## 選段原文
● ● ● ● ● ● ●

1.女性與階級的關聯比男性更少,更容易變更。這是因為「大多數女性的物質地位傾向於反映出她們的父親或者丈夫的位置,因此我們有理由主要從階級的角度來解釋性別的不平等。」[979]

2.在階級和種族矛盾解決後,性別問題還需要面對自己獨特的矛盾,必須用不同於解決階級、種族問題的方法和手段來解決屬於性別問題的特殊問題(比如性別分工和關於性別的意識形態)。因此性別矛盾的解決以及女性的解放是一個比階級和種族解放更為漫長的過程。

  階級、性別和種族是等級性的制度,而黑人女性由於同時受到多重等級制度的壓迫,所以她們在強調性別壓迫的同時,還認為:「階級和種族等因素是理解非白人婦女所遭受的壓迫的重要因素。」[980]用黑人女性主義和全球女性主義的觀點看來,社會性別、種族和文化及其結構和制度是不可分離的。種族、性別、階級及它們賦予婦女的身份意義,造成了婦女所不得不面對的「多重危險」,因為其中任何一種等級制——無論是屬於社會經濟制度的,還是屬於社會性別制度的——都對她們的存在、權利和自由構成了威脅。貝爾·胡克斯(Bell Hooks)認為:「種族歧視、性別歧視和階級偏見,即便在理論上可以分開,實際上也是不可分的。這些壓迫形式中的任何一種都不可能提前被剷除,不可能在與之相連的其它壓迫形式被消滅之前壽終正寢。」[981]因此要想終結這些問題就必須把這些問題的整體作為發起攻擊的準確目標。

  在種族-性別-階級這個相互扭結的不平等的制度整體上,種族-性別(以及性)的關係是黑人婦女需要面對的首要問題。貝爾·胡克斯意識到黑人男性在描述黑人爭取自由鬥爭的本質時,幾乎都是將自由等同於男子氣概,這些性別/性的比喻在黑人男性和白人男性逐漸締造了一條紐帶,使他們共享了父權制的信仰。因而黑人男性甚至以性壓迫的形式釋放其他壓迫形式所造成的憤懣。比如他們有意無意地將強姦當作一種恐怖主義的工具,用以「反抗」和在臆想中「摧毀」被反抗階層——白人男性的某些方面,甚至在一些黑人男性作家的作品中,強姦黑人婦女成為最終強姦白人婦女的練習。因此黑人婦女不僅在白人統治者手下受壓迫,而且也同時在黑人男子手下受折磨,並且後一種折磨對於黑人婦女來說未必就亞於前一種壓迫。直面這個問題,意味著直視性別和種族這兩種不平等的等級制度之間的相互浸淫的關係。

● ● ● ● ● ● ●

改寫這段關於性別與階級的選段：從「1.女性與階級的關聯比男性更」開始，到「級和種族解放更為漫長的過程。」結束，照原文寫出，只把其中的「漫長」換成「曲折」。

## 資料內容

● ● ● ● ● ● ●

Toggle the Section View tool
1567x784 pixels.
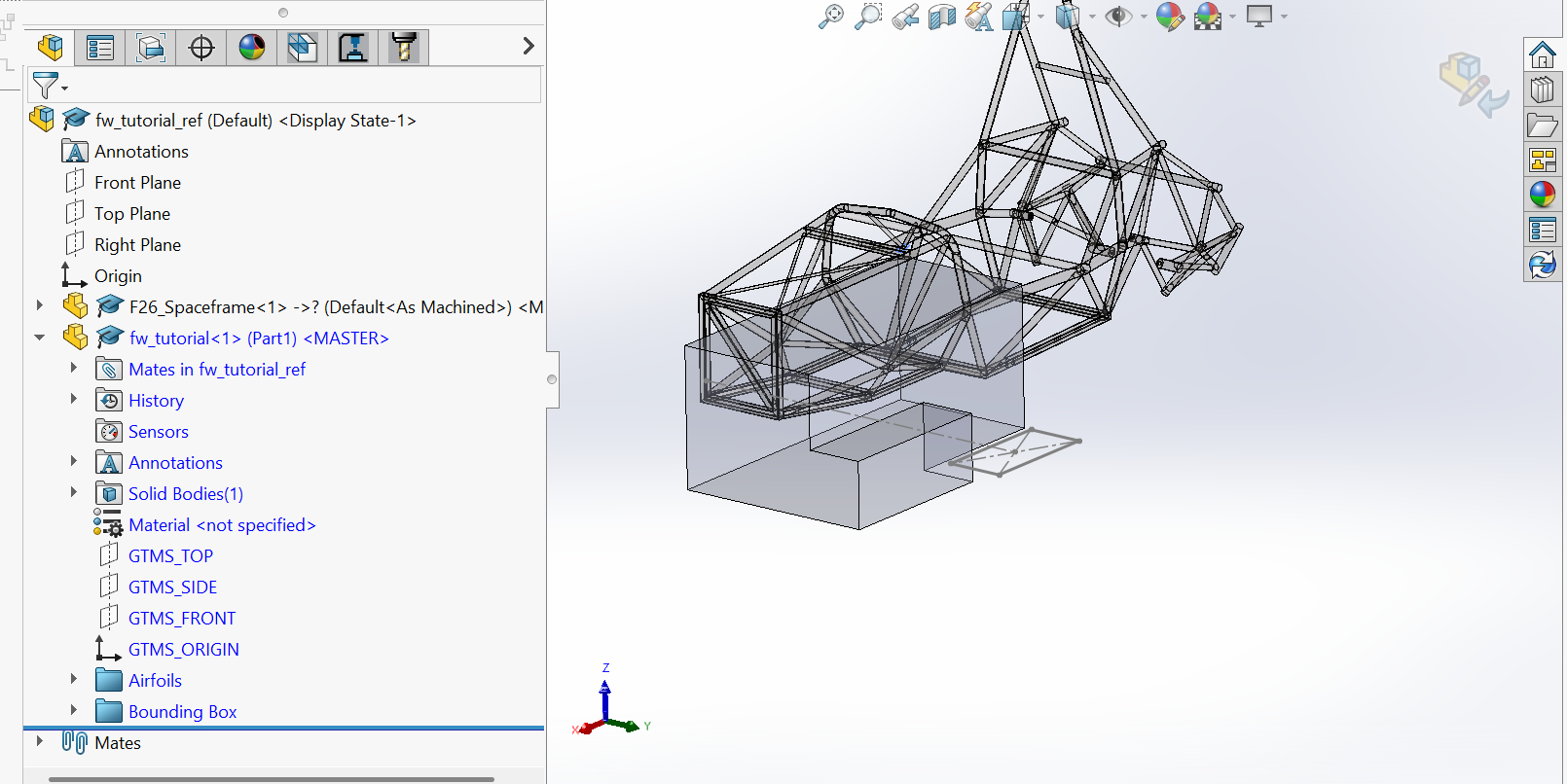pyautogui.click(x=942, y=17)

● ● ● ● ● ● ●

## 參考答案
1.女性與階級的關聯比男性更少,更容易變更。這是因為「大多數女性的物質地位傾向於反映出她們的父親或者丈夫的位置,因此我們有理由主要從階級的角度來解釋性別的不平等。」[979]

2.在階級和種族矛盾解決後,性別問題還需要面對自己獨特的矛盾,必須用不同於解決階級、種族問題的方法和手段來解決屬於性別問題的特殊問題(比如性別分工和關於性別的意識形態)。因此性別矛盾的解決以及女性的解放是一個比階級和種族解放更為曲折的過程。